Problem details - The answer must consist of every line from the entries that holds the word "bell".

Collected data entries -
==*==

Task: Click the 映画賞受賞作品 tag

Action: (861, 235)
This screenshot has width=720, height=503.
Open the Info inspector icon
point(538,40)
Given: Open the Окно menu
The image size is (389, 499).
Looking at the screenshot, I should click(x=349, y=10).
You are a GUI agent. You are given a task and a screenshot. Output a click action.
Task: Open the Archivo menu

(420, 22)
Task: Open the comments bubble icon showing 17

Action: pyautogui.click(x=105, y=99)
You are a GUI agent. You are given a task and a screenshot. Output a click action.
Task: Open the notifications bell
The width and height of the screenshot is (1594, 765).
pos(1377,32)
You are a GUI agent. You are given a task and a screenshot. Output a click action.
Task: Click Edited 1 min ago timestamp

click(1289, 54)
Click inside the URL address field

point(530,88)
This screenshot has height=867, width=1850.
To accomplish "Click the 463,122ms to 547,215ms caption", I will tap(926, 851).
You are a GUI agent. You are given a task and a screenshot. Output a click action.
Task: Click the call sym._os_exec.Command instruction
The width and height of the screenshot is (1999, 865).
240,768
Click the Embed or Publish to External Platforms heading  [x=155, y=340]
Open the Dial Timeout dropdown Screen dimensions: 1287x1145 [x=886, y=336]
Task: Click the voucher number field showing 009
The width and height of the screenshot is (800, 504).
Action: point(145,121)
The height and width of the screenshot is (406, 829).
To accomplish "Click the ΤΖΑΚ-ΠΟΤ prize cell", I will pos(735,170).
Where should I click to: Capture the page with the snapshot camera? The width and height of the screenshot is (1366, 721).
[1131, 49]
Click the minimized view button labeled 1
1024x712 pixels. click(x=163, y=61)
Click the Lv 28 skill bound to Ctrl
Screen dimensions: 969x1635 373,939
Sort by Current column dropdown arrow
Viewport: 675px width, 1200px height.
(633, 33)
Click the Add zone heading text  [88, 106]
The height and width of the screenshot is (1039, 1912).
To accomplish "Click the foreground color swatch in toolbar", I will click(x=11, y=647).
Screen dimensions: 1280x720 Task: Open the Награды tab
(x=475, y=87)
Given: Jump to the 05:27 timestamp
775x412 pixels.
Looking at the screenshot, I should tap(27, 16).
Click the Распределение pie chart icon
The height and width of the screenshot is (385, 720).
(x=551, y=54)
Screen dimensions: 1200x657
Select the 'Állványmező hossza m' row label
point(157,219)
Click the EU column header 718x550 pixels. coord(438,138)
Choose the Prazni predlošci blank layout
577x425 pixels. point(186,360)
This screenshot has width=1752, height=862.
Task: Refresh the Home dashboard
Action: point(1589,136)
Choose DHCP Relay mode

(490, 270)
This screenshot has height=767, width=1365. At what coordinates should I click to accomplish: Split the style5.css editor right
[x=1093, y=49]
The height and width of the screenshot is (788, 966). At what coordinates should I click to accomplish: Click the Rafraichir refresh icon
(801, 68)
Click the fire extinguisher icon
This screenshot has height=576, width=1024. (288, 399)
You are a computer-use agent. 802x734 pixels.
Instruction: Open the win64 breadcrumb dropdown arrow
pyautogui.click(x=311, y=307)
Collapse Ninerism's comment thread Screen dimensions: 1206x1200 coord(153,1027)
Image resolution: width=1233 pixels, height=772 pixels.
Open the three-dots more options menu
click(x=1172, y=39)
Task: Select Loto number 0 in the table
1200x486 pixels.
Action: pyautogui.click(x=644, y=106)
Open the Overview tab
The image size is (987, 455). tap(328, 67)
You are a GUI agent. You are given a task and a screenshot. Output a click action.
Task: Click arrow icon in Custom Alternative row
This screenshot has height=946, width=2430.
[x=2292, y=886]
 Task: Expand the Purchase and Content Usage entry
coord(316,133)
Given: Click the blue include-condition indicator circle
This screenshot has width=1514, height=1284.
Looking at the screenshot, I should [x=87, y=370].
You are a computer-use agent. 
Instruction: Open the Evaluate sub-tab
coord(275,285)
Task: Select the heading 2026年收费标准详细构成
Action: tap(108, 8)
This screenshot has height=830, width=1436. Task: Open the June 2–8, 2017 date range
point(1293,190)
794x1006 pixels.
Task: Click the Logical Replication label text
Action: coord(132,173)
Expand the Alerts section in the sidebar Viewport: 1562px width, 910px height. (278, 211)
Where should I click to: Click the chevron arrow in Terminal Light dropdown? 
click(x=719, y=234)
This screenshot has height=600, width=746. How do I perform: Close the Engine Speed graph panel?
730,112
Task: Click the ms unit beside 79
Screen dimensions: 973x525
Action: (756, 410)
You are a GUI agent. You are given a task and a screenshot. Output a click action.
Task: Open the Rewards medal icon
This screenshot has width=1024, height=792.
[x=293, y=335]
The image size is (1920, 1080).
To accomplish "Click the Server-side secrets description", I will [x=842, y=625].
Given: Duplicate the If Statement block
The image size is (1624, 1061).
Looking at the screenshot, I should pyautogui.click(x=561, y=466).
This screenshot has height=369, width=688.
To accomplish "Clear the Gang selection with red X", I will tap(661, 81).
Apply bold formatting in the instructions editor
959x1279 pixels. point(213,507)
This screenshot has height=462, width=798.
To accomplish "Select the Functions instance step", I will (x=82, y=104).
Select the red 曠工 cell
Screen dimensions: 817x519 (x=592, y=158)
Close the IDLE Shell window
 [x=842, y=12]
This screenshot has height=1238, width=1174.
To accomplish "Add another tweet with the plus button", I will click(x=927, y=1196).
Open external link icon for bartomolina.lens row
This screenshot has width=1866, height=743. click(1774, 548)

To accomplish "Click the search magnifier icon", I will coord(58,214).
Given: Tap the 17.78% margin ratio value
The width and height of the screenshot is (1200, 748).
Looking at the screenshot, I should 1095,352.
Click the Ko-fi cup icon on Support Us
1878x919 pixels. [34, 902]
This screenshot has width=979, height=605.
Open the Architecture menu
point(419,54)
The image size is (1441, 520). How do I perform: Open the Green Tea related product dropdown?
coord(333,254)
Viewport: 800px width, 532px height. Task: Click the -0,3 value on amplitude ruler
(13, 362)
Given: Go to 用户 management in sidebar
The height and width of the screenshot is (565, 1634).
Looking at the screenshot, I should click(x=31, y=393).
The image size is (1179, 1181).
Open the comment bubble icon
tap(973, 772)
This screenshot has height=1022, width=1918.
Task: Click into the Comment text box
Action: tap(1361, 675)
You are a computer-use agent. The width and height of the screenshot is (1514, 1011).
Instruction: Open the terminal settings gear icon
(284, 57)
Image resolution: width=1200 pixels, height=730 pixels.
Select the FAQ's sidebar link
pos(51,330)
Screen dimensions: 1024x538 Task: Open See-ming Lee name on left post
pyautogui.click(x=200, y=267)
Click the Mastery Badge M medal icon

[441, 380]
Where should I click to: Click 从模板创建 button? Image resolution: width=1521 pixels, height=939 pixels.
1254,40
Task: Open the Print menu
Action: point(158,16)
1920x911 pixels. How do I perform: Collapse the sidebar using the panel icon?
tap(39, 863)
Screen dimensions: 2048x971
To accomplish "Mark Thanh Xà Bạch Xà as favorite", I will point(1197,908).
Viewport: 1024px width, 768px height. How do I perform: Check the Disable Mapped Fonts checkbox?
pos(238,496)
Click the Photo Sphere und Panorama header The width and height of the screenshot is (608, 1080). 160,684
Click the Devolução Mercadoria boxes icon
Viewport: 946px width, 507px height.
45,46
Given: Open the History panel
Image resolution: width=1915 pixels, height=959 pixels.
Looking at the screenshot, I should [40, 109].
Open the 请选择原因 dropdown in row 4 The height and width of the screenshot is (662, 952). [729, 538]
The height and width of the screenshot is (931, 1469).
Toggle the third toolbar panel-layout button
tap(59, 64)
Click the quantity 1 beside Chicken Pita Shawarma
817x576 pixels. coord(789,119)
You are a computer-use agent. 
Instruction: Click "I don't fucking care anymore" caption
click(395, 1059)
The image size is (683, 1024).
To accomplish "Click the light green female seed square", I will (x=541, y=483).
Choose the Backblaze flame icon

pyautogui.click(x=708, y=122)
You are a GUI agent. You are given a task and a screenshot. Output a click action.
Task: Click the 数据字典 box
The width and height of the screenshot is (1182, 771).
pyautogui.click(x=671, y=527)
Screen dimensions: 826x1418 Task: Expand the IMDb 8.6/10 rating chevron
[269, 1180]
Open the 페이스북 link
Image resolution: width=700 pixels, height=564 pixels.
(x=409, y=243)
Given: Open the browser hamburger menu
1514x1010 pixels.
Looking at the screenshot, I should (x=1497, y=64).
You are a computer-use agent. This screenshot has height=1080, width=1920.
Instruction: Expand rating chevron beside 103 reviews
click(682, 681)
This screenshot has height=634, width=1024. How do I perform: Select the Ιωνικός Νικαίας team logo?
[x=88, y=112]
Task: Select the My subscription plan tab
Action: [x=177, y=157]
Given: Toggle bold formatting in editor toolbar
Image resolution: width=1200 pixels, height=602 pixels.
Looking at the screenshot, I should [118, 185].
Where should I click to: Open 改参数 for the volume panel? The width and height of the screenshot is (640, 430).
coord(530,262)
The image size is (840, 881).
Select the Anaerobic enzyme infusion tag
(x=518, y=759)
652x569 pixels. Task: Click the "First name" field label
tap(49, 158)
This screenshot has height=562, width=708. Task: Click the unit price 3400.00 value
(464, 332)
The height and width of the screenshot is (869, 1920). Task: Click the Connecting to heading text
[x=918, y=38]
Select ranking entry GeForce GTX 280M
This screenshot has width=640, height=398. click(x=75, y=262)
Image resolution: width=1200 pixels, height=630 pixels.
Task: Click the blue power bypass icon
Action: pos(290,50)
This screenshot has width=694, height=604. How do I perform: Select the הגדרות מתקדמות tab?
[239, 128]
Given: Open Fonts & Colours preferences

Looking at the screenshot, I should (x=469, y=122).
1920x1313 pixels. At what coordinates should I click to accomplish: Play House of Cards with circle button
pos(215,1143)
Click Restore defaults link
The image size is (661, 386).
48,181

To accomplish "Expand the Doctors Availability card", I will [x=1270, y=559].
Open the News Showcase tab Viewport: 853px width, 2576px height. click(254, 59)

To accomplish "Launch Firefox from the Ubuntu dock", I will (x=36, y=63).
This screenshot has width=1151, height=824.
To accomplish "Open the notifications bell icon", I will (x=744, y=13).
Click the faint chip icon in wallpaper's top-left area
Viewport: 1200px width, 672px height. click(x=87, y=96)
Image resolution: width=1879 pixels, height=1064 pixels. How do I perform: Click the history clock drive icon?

==*==

Reply to the task -
Task: Open the notifications bell
To accomplish "Open the notifications bell icon", I will (x=744, y=13).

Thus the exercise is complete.